Ask the Expert: Dr. Andrew Elliott, Orthopedic Surgeon, Answers Your Questions About Achilles Tendon Ruptures
Q1. I’m a runner and have heel pain that won’t go away. How does a doctor determine if it’s my Achilles?
An examination can usually determine if it is your Achilles or different problem that is the cause of your pain. Sometimes an MRI might be necessary if the exam is inconclusive.
Q2. I have Achilles tendonitis, but I’m concerned that it could become more serious. Am I at a higher risk for an Achilles rupture?
Tendonitis is a normal tendon that is inflamed and should not put you at a higher risk for an Achilles rupture. However, tendonosis involves some degeneration of the tendon that can be painful. Tendonosis may put you at a higher risk for rupture.
Q3. I’ve heard about paratenonitis and insertional tendonitis of the Achilles, can you explain the difference?
Paratenonitis is inflammation of the paratenon, the surrounding “tube” that the tendon glides in. Insertional tendonitis is where there is some degeneration of the fibers of the tendon where they attach to the heel. It can be painful and you may form some thickness in the tissues there. An X-ray may show some calcification or a bone spur.
Q4. I’m an active runner. Are there ways to prevent myself from rupturing my Achilles tendon?

_Extracted material_.

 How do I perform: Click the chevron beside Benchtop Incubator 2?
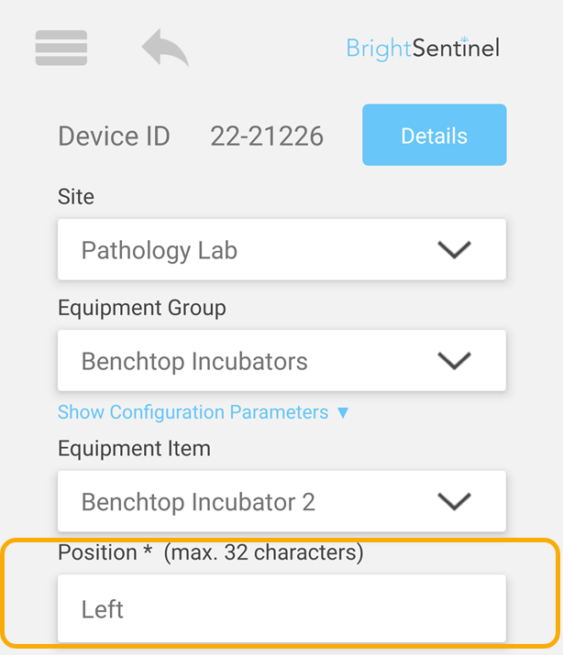454,501
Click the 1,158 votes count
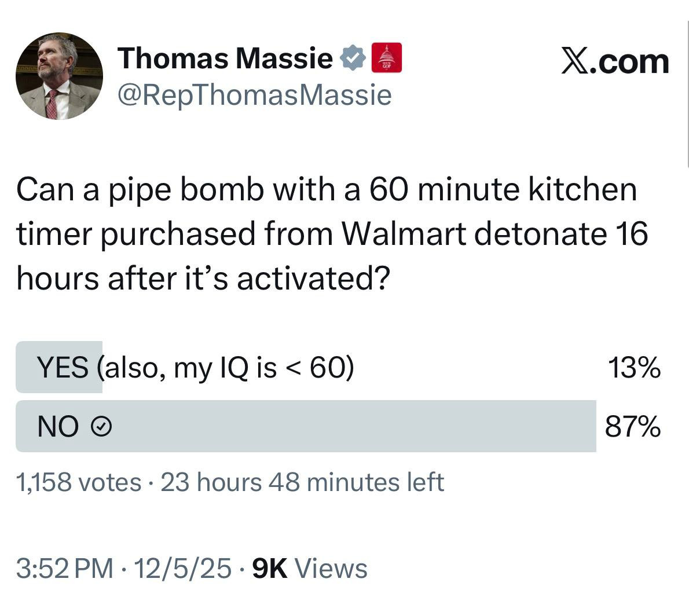This screenshot has height=608, width=689. point(79,482)
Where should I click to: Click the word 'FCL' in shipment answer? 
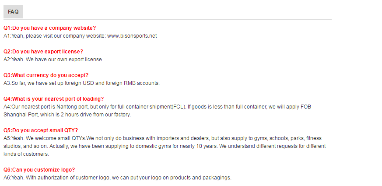tap(179, 106)
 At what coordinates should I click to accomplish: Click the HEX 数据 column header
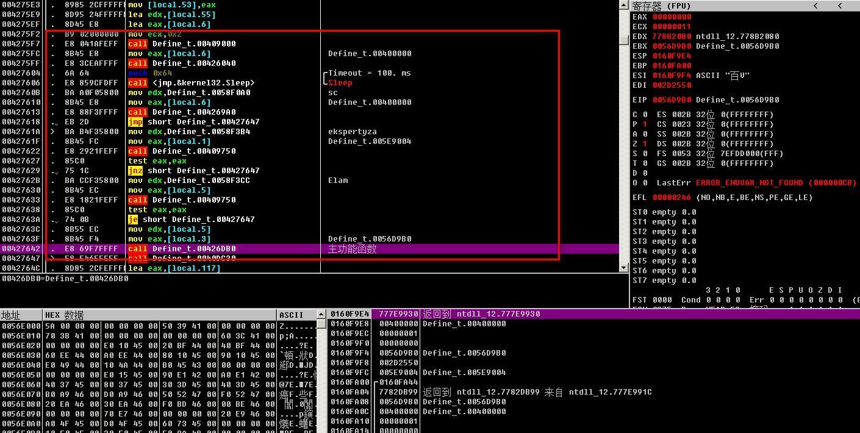tap(64, 315)
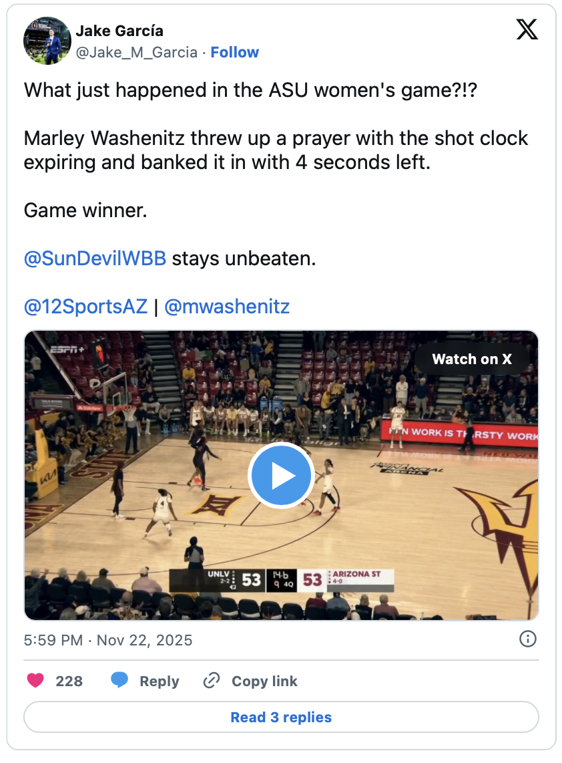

_List of tasks_.
A: From the Achilles tendon Q&A, reproduce the passage starting at "Q3. I’ve heard" and ending at "my Achilles tendon?".
B: Put this sentence from the Achilles tendon Q&A into Spanish: "Tendonitis is a normal tendon that is inflamed and should not put you at a higher risk for an Achilles rupture."
C: Write what comes next in the Achilles tendon Q&A, picking up after its last line.

_Expected responses_.
A:
Q3. I’ve heard about paratenonitis and insertional tendonitis of the Achilles, can you explain the difference?
Paratenonitis is inflammation of the paratenon, the surrounding “tube” that the tendon glides in. Insertional tendonitis is where there is some degeneration of the fibers of the tendon where they attach to the heel. It can be painful and you may form some thickness in the tissues there. An X-ray may show some calcification or a bone spur.
Q4. I’m an active runner. Are there ways to prevent myself from rupturing my Achilles tendon?

B: La tendinitis es un tendón normal que está inflamado y no debería ponerlo en mayor riesgo de sufrir una rotura del tendón de Aquiles.

C:
Stretching before and after activity may help prevent an Achilles rupture. Also, many of the running shoes these days have a slightly more elevated heel, which can take strain off the tendon. Varying your workout and cross training may help avoid overuse syndromes that can lead to tendon problems. In some patients, fluoroquinolone antibiotic medications may be associated with raising the risk of tendonosis and ruptures, so if you can avoid taking these drugs that may also help.
Q5. What are my treatment options for a ruptured Achilles tendon?
Repairing the Achilles with open surgery (3-4 inch long incision) or minimally invasive (1 inch incision) are two ways that may fix the tendon. Depending on the type of rupture, and the time from rupture to treatment, using a specially designed boot may also allow the tendon to repair by itself.